### Action item
Repeat the following lines exactly and nothing else: the line containing "Image resolution: width=576" and each line after it through the end of the listing.

### Supplied material

===

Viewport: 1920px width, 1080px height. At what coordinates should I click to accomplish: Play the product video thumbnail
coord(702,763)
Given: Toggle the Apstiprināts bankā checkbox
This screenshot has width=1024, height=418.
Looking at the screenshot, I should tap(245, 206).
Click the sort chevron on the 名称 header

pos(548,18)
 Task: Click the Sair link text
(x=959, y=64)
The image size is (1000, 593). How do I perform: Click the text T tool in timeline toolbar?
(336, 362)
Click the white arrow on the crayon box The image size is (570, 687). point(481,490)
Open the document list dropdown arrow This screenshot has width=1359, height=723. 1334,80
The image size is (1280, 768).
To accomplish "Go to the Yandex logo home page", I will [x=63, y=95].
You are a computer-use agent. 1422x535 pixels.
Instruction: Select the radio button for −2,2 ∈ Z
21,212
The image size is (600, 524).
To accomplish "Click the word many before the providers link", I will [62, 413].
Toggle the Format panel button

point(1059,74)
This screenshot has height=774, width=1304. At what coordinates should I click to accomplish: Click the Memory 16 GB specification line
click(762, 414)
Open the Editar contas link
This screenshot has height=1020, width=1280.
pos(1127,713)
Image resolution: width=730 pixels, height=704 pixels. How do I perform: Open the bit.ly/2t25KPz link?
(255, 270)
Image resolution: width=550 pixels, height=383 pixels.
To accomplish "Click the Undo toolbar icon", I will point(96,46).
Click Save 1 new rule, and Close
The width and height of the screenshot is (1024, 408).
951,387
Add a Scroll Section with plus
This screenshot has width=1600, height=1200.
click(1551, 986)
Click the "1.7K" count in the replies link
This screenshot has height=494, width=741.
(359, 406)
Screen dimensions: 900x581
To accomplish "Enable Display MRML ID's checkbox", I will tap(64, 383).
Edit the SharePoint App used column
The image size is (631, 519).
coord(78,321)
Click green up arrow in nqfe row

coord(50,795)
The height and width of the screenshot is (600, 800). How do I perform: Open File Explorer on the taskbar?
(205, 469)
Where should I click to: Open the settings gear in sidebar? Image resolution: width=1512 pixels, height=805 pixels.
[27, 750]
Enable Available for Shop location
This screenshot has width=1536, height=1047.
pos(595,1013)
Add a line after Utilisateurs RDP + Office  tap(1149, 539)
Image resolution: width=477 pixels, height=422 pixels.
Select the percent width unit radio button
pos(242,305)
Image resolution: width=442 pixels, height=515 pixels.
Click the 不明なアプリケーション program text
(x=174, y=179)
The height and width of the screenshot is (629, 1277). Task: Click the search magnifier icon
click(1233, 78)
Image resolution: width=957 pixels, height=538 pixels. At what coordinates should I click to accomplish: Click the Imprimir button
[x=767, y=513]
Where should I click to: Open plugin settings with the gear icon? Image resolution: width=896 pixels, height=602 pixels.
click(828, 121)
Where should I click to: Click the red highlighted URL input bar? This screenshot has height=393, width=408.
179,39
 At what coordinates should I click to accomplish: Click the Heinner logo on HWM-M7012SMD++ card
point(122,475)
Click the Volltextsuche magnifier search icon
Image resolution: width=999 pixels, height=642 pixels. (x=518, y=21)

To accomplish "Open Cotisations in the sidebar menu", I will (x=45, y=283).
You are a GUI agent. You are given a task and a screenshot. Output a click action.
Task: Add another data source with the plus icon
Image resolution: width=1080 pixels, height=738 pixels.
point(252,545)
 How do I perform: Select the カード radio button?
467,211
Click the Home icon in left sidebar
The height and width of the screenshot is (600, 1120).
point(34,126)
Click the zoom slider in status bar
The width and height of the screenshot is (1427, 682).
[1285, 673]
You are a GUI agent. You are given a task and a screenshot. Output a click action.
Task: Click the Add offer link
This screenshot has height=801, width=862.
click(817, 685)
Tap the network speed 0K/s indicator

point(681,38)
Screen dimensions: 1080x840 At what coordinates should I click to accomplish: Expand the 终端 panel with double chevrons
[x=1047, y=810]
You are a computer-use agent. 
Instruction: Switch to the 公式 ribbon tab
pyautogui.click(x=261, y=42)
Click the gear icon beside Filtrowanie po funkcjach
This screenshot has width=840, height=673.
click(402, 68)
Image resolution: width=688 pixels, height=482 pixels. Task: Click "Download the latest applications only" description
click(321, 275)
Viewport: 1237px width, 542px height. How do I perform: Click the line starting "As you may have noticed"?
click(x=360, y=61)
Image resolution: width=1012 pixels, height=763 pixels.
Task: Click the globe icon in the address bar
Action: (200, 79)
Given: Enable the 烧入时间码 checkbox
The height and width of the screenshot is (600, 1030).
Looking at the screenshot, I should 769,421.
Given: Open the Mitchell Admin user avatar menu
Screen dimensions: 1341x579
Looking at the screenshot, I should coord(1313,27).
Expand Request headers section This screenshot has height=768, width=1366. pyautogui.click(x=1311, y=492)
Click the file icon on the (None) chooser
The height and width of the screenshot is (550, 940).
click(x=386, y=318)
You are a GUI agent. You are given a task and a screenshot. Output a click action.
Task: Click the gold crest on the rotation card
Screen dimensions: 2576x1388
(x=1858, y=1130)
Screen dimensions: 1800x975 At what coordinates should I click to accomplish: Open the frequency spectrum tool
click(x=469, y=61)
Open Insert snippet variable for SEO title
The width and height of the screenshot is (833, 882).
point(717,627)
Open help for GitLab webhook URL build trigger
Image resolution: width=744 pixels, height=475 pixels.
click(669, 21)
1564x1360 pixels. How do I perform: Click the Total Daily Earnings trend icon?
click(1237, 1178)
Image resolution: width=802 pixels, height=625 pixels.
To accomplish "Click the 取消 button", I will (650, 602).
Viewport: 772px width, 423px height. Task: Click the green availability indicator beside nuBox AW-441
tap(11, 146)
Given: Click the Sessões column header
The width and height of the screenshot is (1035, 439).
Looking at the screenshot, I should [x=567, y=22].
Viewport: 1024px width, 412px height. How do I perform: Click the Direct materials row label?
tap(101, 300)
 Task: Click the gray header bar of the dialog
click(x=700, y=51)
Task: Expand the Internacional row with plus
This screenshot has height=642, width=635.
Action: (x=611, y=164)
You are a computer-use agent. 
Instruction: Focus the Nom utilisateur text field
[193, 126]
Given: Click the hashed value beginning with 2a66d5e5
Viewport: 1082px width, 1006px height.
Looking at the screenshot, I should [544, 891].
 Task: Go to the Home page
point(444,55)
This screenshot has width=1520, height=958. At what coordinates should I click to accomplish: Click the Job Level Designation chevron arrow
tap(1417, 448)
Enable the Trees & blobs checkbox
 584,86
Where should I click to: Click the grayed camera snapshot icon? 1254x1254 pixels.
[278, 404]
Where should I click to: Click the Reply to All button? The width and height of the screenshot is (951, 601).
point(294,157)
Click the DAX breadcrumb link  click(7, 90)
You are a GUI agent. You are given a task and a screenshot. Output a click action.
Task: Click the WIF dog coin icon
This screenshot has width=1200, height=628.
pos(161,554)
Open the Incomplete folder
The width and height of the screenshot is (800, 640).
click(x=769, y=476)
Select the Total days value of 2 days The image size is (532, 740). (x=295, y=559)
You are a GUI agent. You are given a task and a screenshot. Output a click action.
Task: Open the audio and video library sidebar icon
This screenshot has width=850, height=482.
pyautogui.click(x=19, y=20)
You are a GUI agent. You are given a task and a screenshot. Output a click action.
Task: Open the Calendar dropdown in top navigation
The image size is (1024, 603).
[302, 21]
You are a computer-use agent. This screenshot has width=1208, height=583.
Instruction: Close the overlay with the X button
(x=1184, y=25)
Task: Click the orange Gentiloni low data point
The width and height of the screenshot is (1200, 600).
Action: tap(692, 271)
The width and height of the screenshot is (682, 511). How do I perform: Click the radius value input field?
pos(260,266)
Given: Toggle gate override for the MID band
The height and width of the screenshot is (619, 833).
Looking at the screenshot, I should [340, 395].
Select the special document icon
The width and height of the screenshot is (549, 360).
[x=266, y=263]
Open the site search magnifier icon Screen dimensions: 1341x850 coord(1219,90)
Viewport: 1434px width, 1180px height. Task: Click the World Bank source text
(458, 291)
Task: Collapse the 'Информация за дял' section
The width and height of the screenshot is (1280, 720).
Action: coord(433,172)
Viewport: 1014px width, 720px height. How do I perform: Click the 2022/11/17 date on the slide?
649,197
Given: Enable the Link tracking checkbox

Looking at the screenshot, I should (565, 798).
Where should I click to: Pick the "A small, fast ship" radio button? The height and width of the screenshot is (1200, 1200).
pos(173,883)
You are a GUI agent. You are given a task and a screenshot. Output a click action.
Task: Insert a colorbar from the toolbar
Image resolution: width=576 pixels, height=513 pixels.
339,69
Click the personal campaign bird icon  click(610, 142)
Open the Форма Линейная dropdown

===

### Written answer
Image resolution: width=576 pixels, height=513 pixels.
339,69
Click the personal campaign bird icon  click(610, 142)
Open the Форма Линейная dropdown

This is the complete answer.